Merujuk data yang disajikan KPK di laman media sosialanya Jumat (2/2/2024), dari jumlah tersebut sebanyak 19.62 laporan ditindalanjuti untuk ditelaah.
“1.962 laporan ditindaklanjuti untuk penelaahan dan 2.413 laporan belum bisa ditindaklanjuti karna tidak dilengkapi dengan informasi yang memadai,” tulis KPK.
Lembaga anti rasuah tersebut mengapresiasi atas kerjasama yang diberikan oleh masyarakat yang telah menyampaikan pengaduan ke KPK.

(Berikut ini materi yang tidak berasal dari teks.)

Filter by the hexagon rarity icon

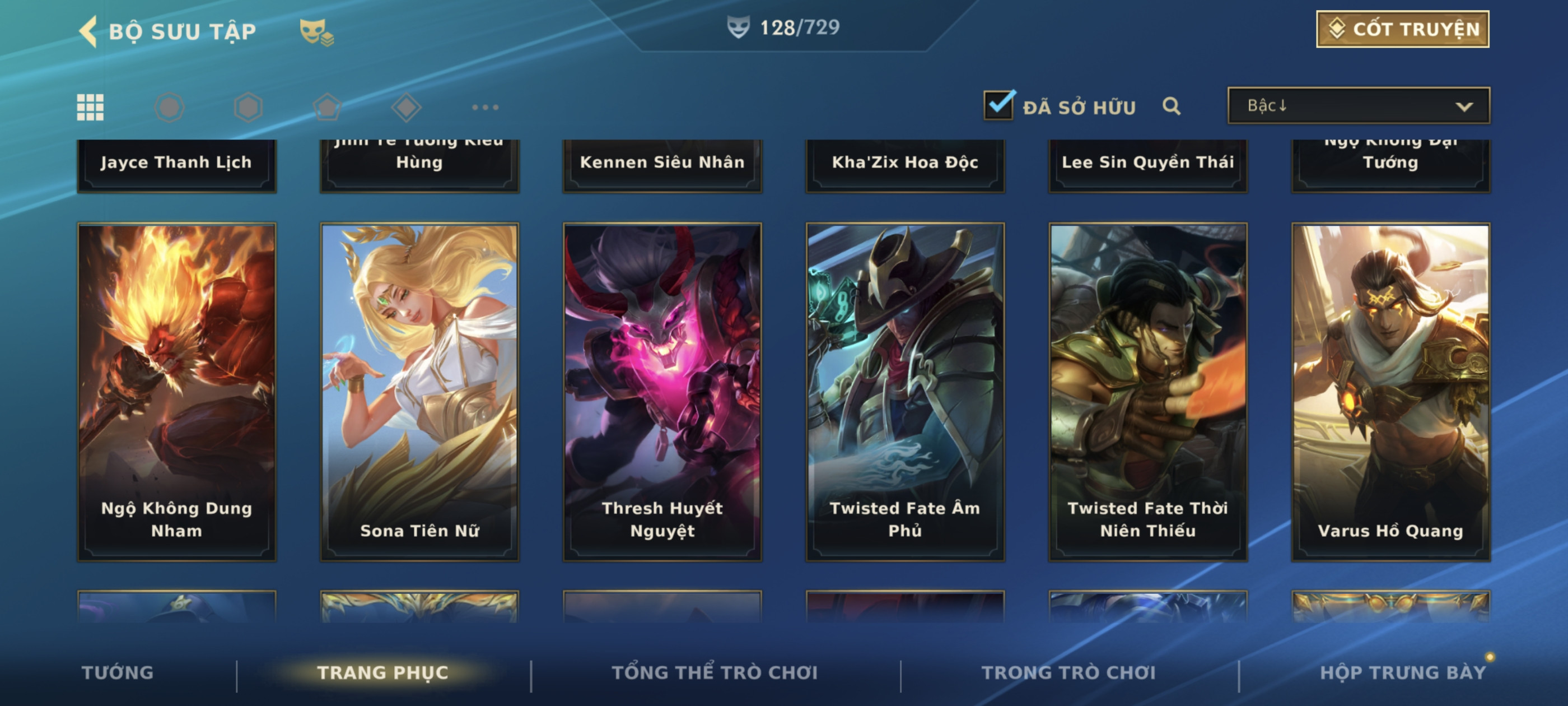pos(248,107)
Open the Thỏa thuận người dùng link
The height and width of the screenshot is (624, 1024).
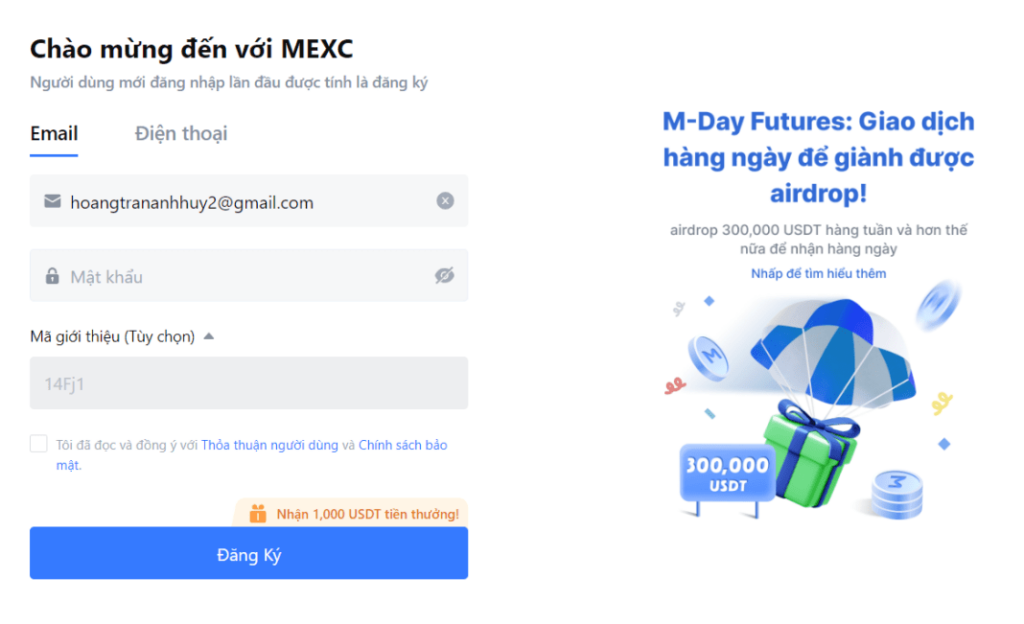(270, 445)
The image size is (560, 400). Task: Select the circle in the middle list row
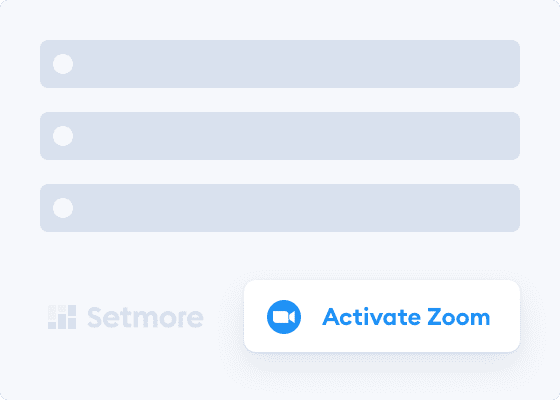[x=63, y=136]
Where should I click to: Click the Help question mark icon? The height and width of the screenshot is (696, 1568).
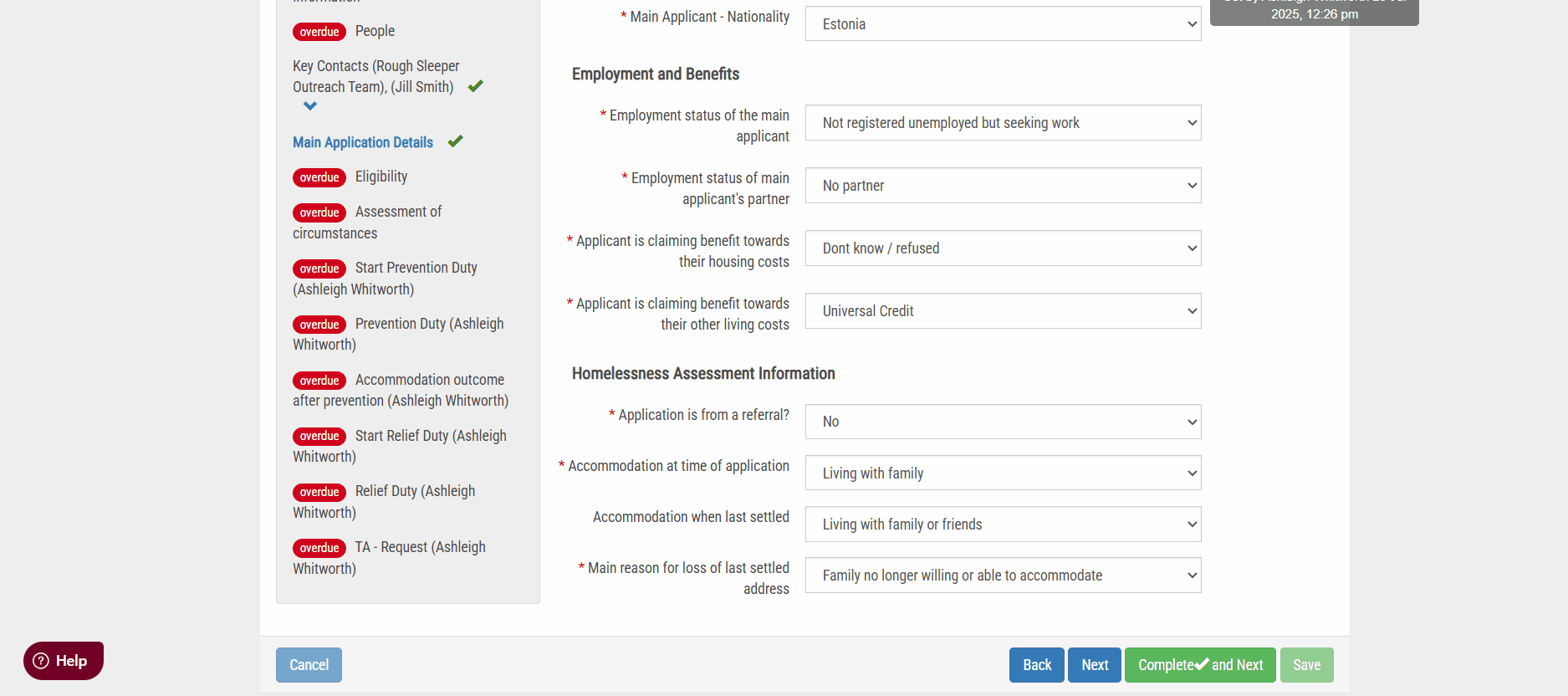point(41,661)
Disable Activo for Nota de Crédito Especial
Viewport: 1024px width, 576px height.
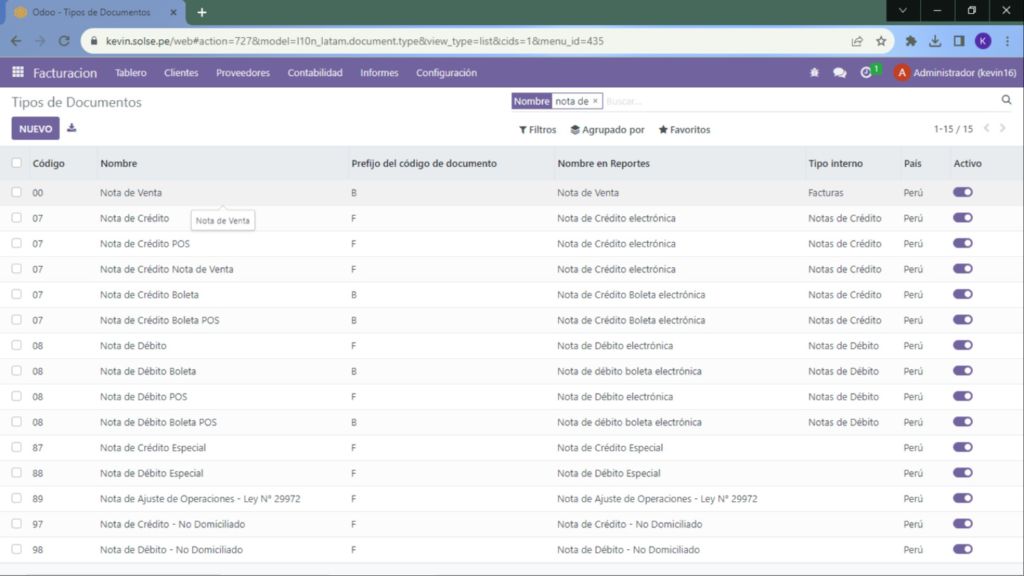pyautogui.click(x=962, y=447)
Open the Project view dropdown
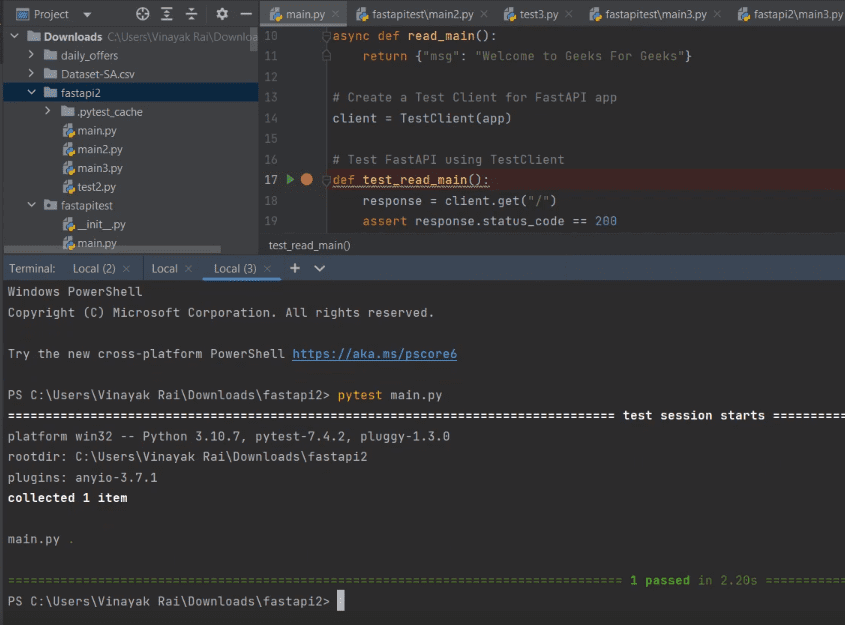845x625 pixels. click(x=86, y=15)
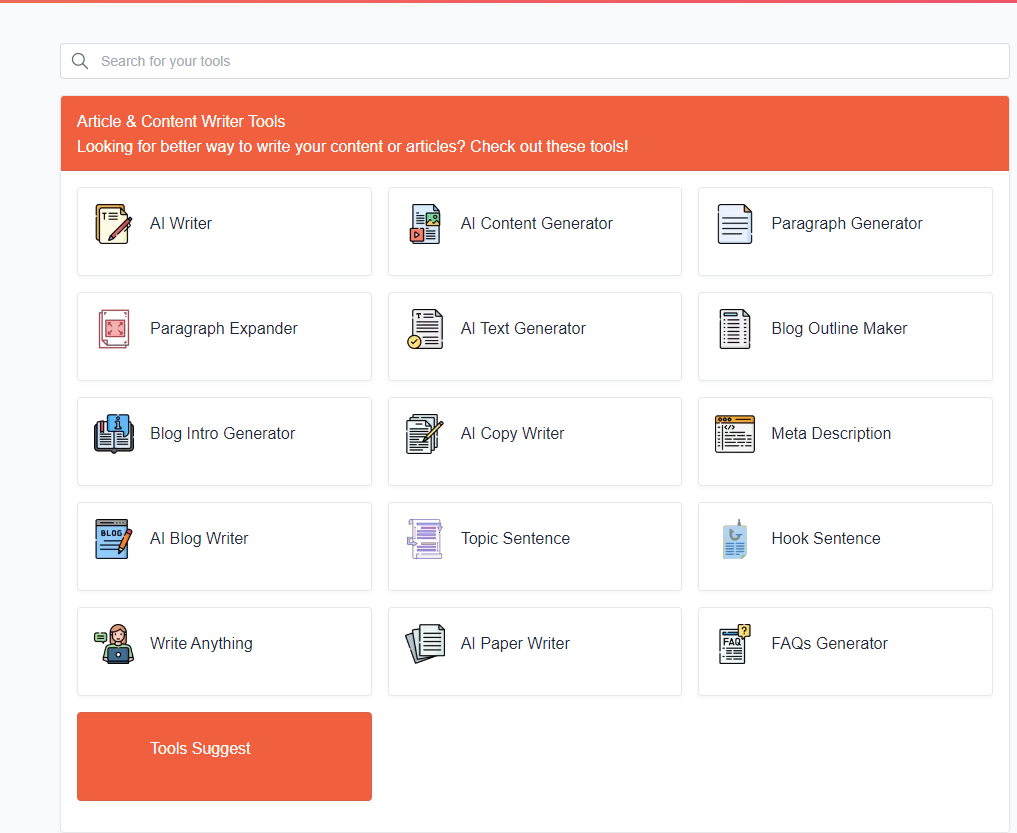Click the AI Writer notepad icon

[x=113, y=224]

“Pengaduan masyarakat adalah salah satu bentuk partisipasi publik dalam upaya pemberantasan korupsi di Indonesia,” jelas KPK.
Masih dari data yang disajikan KPK, adapun daerah dengan pengaduan tertinggi adalah DKI Jakarta dan pusat dengan jumlah 759 aduan.
Berikutnya adalah dari Provinsi Jawa Barat atau Jabar dengan 483 aduan. Kemudian Provinsi Jawa Timur dengan 438 aduan.